# PROBLEM DETAILS:
All that is needed is each line of the entries holding the word "option", copied as it stands.

Data records
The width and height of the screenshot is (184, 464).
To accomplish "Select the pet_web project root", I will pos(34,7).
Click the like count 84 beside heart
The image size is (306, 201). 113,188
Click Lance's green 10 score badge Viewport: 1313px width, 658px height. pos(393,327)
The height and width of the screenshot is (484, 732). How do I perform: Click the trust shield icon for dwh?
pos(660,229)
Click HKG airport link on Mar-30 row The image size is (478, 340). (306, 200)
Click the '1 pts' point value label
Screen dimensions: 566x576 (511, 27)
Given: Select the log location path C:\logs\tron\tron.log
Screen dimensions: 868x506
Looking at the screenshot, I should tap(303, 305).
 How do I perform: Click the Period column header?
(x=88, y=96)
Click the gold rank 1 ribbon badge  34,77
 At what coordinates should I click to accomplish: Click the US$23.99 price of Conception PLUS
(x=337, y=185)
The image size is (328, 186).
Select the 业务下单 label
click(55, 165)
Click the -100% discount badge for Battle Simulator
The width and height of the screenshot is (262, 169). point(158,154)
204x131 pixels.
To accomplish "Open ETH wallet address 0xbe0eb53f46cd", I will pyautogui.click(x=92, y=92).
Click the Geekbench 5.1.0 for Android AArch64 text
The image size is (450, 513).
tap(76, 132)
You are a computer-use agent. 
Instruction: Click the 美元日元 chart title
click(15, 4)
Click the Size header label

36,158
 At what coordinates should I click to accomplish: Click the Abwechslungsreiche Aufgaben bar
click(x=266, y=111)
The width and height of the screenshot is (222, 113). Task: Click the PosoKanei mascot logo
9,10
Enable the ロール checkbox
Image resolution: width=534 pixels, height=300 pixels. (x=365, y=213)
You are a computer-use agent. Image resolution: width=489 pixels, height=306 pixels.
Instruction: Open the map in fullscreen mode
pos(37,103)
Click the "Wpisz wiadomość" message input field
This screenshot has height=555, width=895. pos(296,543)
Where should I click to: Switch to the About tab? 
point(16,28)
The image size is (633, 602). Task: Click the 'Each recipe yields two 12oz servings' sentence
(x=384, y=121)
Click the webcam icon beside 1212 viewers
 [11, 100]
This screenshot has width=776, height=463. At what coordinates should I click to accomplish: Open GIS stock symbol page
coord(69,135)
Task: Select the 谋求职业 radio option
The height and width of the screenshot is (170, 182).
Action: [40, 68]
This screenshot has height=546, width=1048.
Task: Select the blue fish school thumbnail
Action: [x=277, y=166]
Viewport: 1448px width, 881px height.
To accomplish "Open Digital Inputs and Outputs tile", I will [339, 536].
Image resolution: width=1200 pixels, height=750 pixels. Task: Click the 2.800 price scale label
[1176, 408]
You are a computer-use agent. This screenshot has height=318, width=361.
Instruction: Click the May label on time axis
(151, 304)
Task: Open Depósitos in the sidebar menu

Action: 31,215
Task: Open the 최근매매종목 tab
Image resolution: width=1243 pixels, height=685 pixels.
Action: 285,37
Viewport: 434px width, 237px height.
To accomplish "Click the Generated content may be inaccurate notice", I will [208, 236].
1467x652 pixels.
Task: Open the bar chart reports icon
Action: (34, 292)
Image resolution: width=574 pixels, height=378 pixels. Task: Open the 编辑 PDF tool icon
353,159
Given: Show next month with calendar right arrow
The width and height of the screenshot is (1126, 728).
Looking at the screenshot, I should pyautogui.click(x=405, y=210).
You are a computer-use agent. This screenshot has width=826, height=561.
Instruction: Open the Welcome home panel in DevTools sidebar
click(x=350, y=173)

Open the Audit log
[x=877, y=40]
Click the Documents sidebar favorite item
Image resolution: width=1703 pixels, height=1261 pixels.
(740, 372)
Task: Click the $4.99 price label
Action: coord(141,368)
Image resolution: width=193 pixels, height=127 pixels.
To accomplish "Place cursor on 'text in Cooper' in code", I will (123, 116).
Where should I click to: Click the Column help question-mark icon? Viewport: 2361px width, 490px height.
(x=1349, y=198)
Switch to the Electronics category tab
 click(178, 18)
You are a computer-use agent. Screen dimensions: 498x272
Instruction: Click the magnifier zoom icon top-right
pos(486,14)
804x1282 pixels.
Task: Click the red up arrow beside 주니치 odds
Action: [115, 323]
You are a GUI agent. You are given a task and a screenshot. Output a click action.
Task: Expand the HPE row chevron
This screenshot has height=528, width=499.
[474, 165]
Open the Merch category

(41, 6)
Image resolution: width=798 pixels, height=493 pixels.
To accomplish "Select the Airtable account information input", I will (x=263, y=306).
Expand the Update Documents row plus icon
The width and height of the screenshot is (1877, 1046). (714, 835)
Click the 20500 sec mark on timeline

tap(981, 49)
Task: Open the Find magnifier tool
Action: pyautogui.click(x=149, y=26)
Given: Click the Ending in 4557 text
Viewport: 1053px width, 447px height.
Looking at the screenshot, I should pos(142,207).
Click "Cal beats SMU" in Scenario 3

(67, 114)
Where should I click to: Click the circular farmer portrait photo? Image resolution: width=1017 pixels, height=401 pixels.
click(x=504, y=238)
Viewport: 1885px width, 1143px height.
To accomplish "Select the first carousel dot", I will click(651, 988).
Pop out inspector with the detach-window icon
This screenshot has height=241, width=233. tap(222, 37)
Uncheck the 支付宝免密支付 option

# SOLVED EXERCISE:
Task: Select the 谋求职业 radio option
Uncheck the 支付宝免密支付 option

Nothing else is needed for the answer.